[[ PROVIDED INFORMATION, beginning ]]

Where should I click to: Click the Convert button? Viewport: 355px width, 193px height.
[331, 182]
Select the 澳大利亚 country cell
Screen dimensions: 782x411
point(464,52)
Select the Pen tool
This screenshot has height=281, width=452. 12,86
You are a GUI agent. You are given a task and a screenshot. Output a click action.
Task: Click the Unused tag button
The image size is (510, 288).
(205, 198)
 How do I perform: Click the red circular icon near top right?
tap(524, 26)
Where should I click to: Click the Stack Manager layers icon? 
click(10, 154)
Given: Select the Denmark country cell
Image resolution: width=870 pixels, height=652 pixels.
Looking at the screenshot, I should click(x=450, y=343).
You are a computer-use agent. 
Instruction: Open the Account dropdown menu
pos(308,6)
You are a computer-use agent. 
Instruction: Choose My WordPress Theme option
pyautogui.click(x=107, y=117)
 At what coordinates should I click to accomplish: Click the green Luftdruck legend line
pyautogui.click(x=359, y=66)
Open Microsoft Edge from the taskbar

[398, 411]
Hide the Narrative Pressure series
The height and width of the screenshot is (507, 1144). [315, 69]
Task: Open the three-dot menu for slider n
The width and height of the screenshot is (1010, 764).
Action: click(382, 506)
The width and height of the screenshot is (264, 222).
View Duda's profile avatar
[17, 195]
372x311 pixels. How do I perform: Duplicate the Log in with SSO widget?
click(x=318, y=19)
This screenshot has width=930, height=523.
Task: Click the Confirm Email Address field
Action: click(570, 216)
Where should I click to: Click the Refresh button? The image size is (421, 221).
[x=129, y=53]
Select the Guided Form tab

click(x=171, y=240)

[[ PROVIDED INFORMATION, end ]]

▶ _PROMPT_
Scan the data, and report each line that uses the word "cell".

▶ _TASK RESPONSE_
Select the 澳大利亚 country cell
Given: Select the Denmark country cell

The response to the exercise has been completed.